Nell’impossibilità di ridurre la complessità, l’incertezza, la volatilità e l’ambiguità, il soggetto in un contesto VUCA può agire sulla percezione che egli ha di tali caratteristiche. Intervenendo sulla percezione, il soggetto potrà modificare le proprie emozioni e creare nuovi presupposti sui quali effettuare le proprie scelte decisionali 

“L’illusione più pericolosa è quella che esista soltanto un’unica realtà.”
Paul Watzlawick
“La realtà è una semplice illusione, sebbene molto persistente.”
Albert Einstein

In questo articolo sosteniamo come il soggetto operante in un contesto VUCA, esposto ad un ambiente in continuo cambiamento che non si presta ad essere imparato, rischia di cadere in una situazione di impasse e sviluppare uno stato di burn out, vale a dire, di stress acuto molto dannoso per il proprio equilibrio emozionale e la propria capacità decisionale.
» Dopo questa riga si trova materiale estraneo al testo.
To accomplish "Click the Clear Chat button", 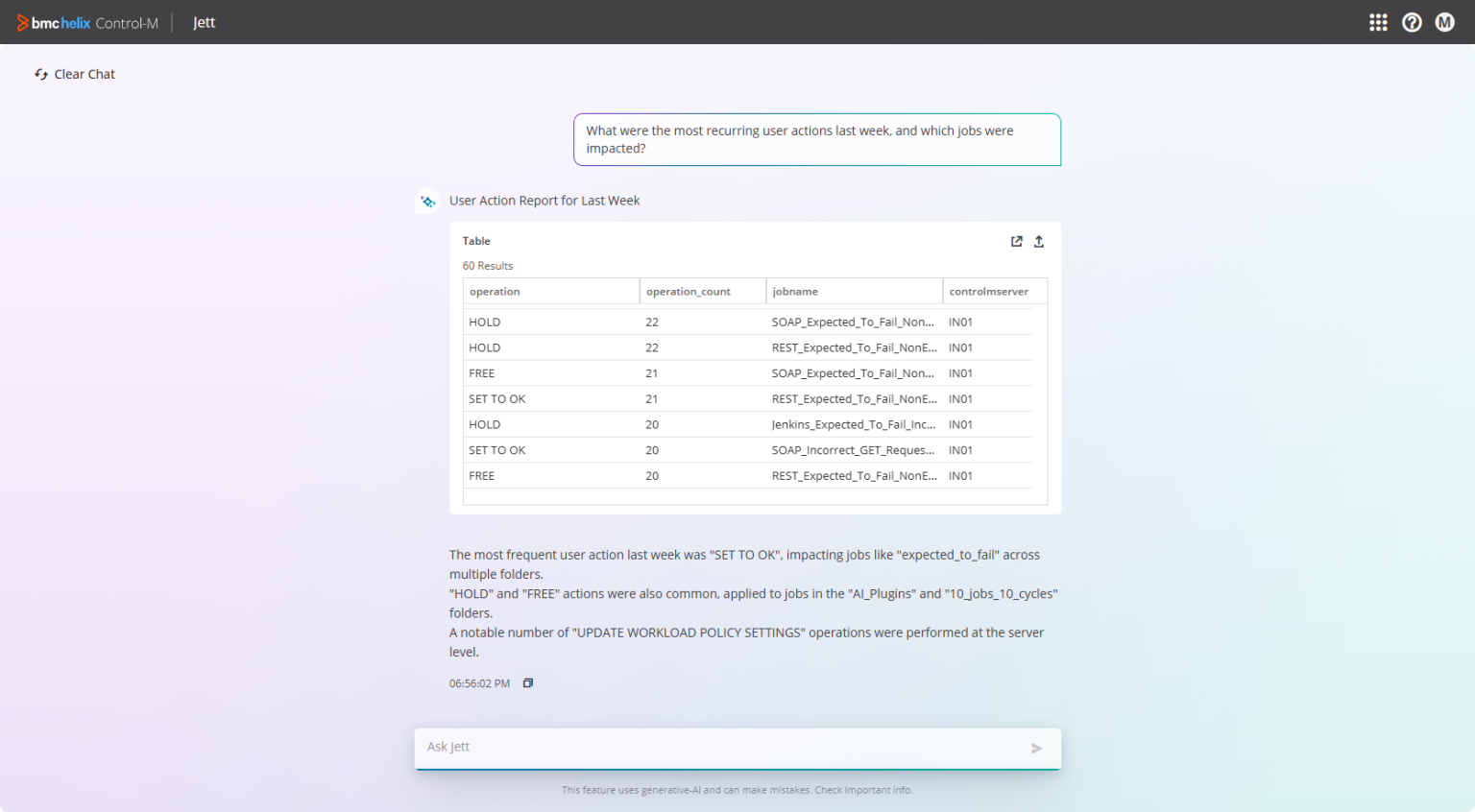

In linea di principio, il problema potrebbe essere risolto riducendo la volatilità, l’incertezza, la complessità e l’ambiguità del contesto. Tuttavia, in un contesto VUCA tali caratteristiche sono irriducibili ed ingovernabili. Il soggetto dovrà quindi modificare la percezione che egli ha di queste caratteristiche.  La percezione, definita come il processo soggettivo che opera la sintesi di dati sensoriali in forme dotate di significato, non è mai positiva o negativa in assoluto, ma risente, da un lato, delle esperienze del soggetto e, dall’altro, di come il soggetto organizza le informazioni sensoriali alla luce di tali esperienze. Cambiando la percezione del contesto, cambierà anche ciò che il soggetto pensa, le emozioni che il soggetto prova, i pensieri che il soggetto sviluppa e le azioni che il soggetto intraprende. Per intervenire sulla propria percezione, il soggetto dovrà acquisire consapevolezza dei meccanismi e delle strategie mentali che utilizza per elaborare la propria percezione. Esistono numerose tecniche sviluppate da diverse discipline per acquisire consapevolezza dei propri meccanismi ed elicitare le strategie mentali responsabili della percezione. Un Leader X.0 non può prescindere dalla conoscenza e dall’applicazione di tali tecniche su sé stesso e sugli altri.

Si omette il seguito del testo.